*Task details*
All that should come back is the lines of the data below from the one containing "Open the Tulpe Flaming Club product image" to the one containing "Tap Mobile Order", inclusive, exactly as they stand.

*Source data*
===
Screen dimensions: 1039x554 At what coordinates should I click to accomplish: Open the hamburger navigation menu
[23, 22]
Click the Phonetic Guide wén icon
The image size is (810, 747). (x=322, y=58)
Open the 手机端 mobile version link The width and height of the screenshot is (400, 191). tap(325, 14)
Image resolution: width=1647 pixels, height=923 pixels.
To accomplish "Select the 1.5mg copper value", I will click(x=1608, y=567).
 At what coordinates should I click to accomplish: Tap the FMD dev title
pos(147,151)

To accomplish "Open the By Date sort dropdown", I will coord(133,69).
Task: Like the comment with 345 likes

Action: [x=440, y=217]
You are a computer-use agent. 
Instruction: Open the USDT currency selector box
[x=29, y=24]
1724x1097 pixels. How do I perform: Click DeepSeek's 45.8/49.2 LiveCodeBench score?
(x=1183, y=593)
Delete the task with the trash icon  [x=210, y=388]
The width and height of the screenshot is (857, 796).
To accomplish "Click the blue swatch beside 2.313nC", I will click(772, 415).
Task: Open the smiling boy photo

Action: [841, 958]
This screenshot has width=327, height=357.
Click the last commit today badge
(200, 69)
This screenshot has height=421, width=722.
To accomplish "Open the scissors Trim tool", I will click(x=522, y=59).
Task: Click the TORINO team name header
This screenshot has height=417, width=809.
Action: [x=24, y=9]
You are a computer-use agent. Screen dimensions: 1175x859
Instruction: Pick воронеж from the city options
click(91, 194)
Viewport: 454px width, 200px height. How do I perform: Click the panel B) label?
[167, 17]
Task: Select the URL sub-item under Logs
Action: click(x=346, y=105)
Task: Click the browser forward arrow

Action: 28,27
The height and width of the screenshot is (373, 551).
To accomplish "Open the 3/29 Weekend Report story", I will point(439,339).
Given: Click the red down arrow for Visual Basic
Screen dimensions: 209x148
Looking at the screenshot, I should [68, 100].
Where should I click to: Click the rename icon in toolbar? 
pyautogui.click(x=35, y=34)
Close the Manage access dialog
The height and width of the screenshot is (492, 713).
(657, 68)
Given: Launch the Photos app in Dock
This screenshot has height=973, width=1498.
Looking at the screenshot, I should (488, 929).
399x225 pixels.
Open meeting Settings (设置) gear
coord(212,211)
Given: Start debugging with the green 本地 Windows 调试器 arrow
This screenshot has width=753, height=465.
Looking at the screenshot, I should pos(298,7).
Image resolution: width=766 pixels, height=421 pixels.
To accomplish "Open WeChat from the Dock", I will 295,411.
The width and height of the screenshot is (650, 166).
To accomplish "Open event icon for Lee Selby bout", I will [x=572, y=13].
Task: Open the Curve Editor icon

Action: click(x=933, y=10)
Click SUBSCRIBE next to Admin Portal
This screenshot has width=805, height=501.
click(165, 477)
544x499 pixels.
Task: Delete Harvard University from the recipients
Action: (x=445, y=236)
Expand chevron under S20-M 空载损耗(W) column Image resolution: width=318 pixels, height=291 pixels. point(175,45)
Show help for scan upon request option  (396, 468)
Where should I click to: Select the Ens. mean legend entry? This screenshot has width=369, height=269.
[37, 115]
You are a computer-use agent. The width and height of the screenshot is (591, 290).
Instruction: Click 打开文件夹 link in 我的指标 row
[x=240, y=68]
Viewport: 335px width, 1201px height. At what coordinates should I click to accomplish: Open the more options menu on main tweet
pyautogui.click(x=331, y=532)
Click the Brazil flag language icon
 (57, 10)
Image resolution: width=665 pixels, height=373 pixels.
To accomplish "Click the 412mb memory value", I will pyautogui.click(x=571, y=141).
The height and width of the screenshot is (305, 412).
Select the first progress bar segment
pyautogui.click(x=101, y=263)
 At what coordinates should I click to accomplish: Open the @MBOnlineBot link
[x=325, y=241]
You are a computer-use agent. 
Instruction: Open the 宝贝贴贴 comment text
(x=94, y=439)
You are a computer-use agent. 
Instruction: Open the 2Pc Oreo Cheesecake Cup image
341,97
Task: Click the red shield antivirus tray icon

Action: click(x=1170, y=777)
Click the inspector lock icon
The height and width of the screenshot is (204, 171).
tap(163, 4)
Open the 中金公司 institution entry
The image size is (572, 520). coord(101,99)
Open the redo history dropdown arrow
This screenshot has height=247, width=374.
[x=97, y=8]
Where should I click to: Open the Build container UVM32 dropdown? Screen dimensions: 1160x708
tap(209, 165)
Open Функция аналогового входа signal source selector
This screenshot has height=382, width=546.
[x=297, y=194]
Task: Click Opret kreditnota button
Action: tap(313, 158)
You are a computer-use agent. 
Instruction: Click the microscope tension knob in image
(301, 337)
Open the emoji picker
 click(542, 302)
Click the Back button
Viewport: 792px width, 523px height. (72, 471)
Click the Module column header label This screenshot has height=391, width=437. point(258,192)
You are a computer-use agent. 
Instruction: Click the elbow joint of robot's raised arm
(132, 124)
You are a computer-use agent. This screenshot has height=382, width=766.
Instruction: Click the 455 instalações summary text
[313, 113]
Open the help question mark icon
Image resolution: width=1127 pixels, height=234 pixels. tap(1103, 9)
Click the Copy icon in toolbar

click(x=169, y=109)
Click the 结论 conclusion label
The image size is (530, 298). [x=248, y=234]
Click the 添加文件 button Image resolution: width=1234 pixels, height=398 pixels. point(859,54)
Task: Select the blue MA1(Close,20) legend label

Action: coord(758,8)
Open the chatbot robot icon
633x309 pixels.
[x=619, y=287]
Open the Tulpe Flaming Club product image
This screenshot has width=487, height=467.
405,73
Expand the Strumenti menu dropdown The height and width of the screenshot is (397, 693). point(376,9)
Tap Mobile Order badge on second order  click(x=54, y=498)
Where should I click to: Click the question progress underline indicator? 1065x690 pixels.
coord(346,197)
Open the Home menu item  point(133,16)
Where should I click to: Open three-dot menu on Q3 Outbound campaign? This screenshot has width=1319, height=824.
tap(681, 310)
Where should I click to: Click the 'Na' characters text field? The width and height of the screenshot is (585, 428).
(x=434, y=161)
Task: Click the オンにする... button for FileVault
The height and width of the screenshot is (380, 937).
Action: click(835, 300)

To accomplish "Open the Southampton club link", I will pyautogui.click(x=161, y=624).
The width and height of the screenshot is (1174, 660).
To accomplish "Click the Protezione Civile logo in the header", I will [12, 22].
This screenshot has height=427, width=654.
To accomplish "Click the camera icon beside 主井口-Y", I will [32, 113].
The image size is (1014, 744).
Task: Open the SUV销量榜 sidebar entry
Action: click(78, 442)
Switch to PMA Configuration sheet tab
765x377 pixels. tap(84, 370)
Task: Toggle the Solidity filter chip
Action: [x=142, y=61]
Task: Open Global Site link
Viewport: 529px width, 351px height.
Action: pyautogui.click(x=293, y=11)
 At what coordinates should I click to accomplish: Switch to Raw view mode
===
*Reply*
Open the Tulpe Flaming Club product image
This screenshot has width=487, height=467.
405,73
Expand the Strumenti menu dropdown The height and width of the screenshot is (397, 693). point(376,9)
Tap Mobile Order badge on second order  click(x=54, y=498)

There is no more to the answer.